With GSP, capacity efficiency of services has been improved significantly. In total, GSP has helped services to produce a significant reduction in capacity usage, at the scale of hundreds of thousands of machines. These capacity savings are architecturally sustainable and compound. 

Building applications with GSP

There are two steps involved in onboarding a service onto GSP to manage their service placement across regions. 

  1. Intent-based specification: Service owners provide an intent-based PlacementSpec to GSP. Service owners leverage this to define their placement intents for each of their tenants to be managed by GSP. 
  2. Execution integration: Service owners implement an interface to execute deployment plans with their business logic of tenant movement plugged in. They will also implement the interface for fetching input data needed for optimizing service placement. 

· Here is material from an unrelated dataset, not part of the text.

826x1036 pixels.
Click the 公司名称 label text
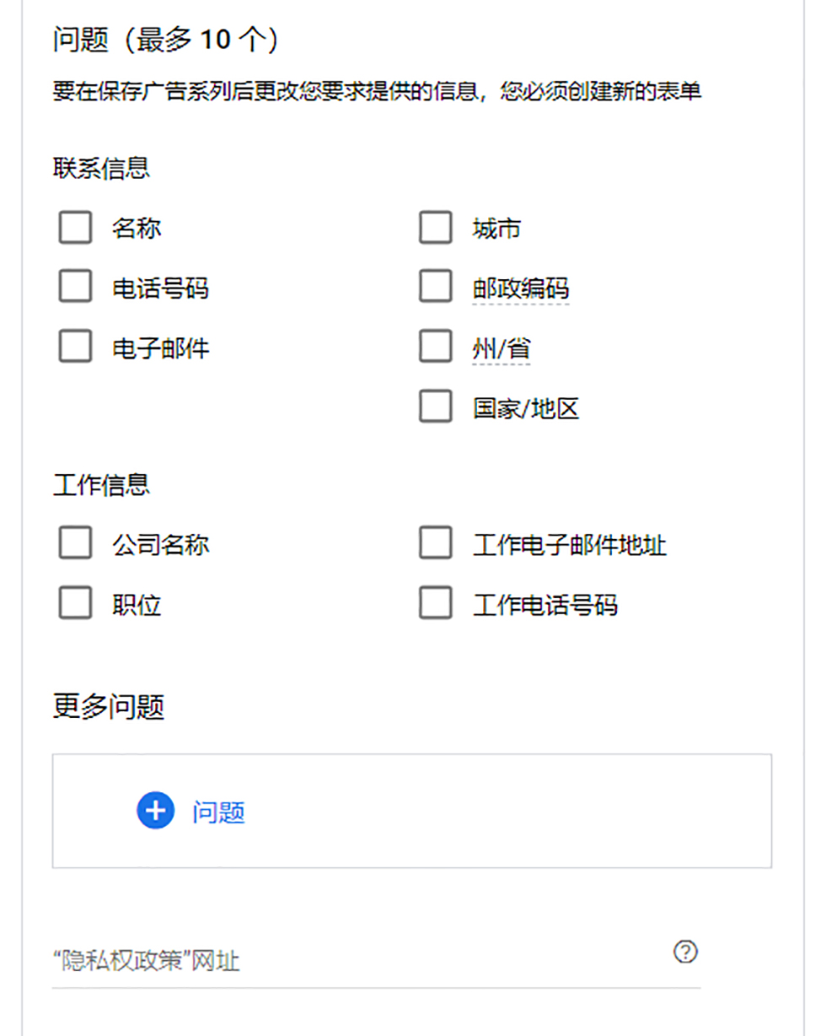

Intent-based specification

Service owners provide GSP with a placement specification for each of its tenants managed by GSP. A PlacementSpec allows the following placement intents to be declared without dictating their specific implementation, as shown in the example below: 

The key placement parameters are as follows:

  • Latency threshold

Tenants specify a network round-trip time (RTT) threshold, and GSP places tenant replicas to ensure that the RTT between any client and its closest tenant replica is below this threshold. RTT is measured at the network layer, excluding application-layer request processing time, as GSP’s placement decisions can only affect network latencies. In practice, we have found that RTT thresholds typically fall into four categories: regional (1ms), zonal (20ms), continental (70ms), and global (200ms).

  • Resource Table

Each tenant provides a resource table that specifies the amount of each type of resource required to serve one unit of demand. For example, the resource types can include A100 and H100 GPUs, and the resource table may specify that a tenant such as an ML model requires either one H100 GPU or two A100 GPUs to serve 100 RPS. Based on the resource table, GSP determines the tenant’s optimal mix of resource types for each region, ensuring that sufficient replicas are created to handle demand while minimizing total capacity usage aggregated across all tenants for the service.

  • Request types

Tenants often have different latency requirements for different types of requests. A good example of this is data-storage services, which have read and write requests. Read requests are typically on the critical path and demand lower latencies, while write requests are less frequent and more tolerant of higher latencies. GSP’s placement policies allow requests to be classified (such as read or write) and support distinct latency thresholds for each latency class. Accordingly, demand data is categorized by these latency classes

  • Placement Priority

Full allocation of all tenants all the time is not always possible. For instance, services may intentionally oversubscribe capacity, or placement constraints may be too strict. When full allocation cannot be achieved, tenant priorities are used to rank tenant-allocation priority and to evict lower-priority tenants. 

Execution integration

GSP provides out-of-the-box, native-placement execution integration for two standard domain back ends that manage a domain, or for a set of tenants sharing a capacity pool. 

One such domain back end is Infra Cloud Service Platform (ICSP), an infrastructure ecosystem that streamlines and orchestrates building and operating a service. ICSP provides hierarchical configurations to help service owners to manage their infrastructures at different levels. For example, a service may have multiple tenants. Each tenant is an isolated management unit with its own hierarchy of deployment groups. The leaf deployment groups are the physical deployments (depicted below in Figure 3).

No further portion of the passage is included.